**WHAT NEEDS TO BE DONE:** Lines below that hold the word "computer" must be copied in full.

**Saved data entries:**
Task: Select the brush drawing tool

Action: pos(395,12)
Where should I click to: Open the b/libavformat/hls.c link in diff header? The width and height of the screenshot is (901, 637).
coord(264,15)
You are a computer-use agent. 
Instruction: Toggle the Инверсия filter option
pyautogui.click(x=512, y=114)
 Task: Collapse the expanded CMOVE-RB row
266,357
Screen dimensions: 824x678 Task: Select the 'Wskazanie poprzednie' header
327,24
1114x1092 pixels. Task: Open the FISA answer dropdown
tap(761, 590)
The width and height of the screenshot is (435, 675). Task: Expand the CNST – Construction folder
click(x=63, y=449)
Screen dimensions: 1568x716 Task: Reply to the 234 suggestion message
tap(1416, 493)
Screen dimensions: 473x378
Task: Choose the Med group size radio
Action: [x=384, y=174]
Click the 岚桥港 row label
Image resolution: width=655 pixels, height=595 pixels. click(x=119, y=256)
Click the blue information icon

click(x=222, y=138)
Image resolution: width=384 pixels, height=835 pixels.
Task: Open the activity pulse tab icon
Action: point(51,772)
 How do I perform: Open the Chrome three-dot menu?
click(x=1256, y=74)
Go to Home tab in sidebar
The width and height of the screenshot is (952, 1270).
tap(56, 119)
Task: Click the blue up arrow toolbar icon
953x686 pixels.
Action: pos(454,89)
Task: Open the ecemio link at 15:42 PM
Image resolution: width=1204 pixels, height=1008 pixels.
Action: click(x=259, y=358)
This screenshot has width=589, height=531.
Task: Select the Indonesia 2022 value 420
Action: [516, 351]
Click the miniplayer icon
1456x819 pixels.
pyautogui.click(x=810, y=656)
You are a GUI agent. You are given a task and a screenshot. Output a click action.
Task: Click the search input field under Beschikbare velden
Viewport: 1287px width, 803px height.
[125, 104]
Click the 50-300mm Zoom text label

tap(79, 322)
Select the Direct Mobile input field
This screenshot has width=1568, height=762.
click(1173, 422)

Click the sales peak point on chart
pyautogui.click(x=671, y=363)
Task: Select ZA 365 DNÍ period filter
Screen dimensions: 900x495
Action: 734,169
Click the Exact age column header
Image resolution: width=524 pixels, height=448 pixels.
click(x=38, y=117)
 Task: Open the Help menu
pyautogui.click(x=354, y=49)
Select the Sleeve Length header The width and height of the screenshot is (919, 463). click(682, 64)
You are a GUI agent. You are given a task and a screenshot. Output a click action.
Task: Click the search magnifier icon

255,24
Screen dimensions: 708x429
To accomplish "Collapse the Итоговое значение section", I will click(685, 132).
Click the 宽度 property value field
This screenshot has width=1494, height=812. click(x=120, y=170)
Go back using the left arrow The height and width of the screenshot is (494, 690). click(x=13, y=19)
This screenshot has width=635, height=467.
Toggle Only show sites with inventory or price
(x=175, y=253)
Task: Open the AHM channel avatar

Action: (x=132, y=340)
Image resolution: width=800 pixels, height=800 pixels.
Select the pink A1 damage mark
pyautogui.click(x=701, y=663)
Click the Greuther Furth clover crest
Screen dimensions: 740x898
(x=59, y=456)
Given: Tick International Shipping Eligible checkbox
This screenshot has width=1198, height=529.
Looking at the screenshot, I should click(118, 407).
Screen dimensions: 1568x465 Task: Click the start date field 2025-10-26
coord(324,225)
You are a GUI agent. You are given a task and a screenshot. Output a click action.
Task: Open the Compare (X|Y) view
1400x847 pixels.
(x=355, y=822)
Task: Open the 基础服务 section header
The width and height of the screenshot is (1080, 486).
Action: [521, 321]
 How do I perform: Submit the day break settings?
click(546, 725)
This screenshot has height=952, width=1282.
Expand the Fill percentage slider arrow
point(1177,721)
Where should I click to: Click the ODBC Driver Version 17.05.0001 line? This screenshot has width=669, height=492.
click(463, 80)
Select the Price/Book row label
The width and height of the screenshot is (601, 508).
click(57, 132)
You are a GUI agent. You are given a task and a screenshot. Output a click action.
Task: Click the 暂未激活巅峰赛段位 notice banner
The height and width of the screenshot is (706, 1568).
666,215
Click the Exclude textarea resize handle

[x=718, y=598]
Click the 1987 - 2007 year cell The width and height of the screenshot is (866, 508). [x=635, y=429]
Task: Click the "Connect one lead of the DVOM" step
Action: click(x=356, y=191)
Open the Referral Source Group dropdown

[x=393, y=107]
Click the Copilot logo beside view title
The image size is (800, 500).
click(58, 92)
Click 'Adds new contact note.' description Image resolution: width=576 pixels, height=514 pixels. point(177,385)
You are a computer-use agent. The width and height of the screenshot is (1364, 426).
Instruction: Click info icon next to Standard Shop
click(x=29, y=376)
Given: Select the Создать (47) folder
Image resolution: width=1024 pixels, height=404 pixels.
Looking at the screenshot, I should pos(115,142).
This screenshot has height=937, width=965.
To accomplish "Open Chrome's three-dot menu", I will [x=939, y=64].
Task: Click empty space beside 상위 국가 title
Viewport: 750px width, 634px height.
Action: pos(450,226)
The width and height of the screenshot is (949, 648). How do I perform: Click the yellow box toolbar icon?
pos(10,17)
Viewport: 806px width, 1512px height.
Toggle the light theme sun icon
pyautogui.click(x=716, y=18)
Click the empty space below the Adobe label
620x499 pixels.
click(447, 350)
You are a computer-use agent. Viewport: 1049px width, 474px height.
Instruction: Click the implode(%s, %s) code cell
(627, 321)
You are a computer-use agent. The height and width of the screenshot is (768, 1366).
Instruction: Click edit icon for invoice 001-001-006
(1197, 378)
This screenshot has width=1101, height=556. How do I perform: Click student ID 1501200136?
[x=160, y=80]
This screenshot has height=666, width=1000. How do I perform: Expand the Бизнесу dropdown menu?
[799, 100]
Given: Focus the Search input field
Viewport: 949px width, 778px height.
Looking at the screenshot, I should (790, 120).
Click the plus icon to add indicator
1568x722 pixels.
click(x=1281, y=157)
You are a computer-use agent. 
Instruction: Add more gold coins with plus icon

**ANSWER BELOW:**
You are a computer-use agent. 
You are a computer-use agent. The width and height of the screenshot is (1364, 426).
You are a computer-use agent. Viewport: 1049px width, 474px height.
You are a computer-use agent. The height and width of the screenshot is (768, 1366).
You are a computer-use agent. 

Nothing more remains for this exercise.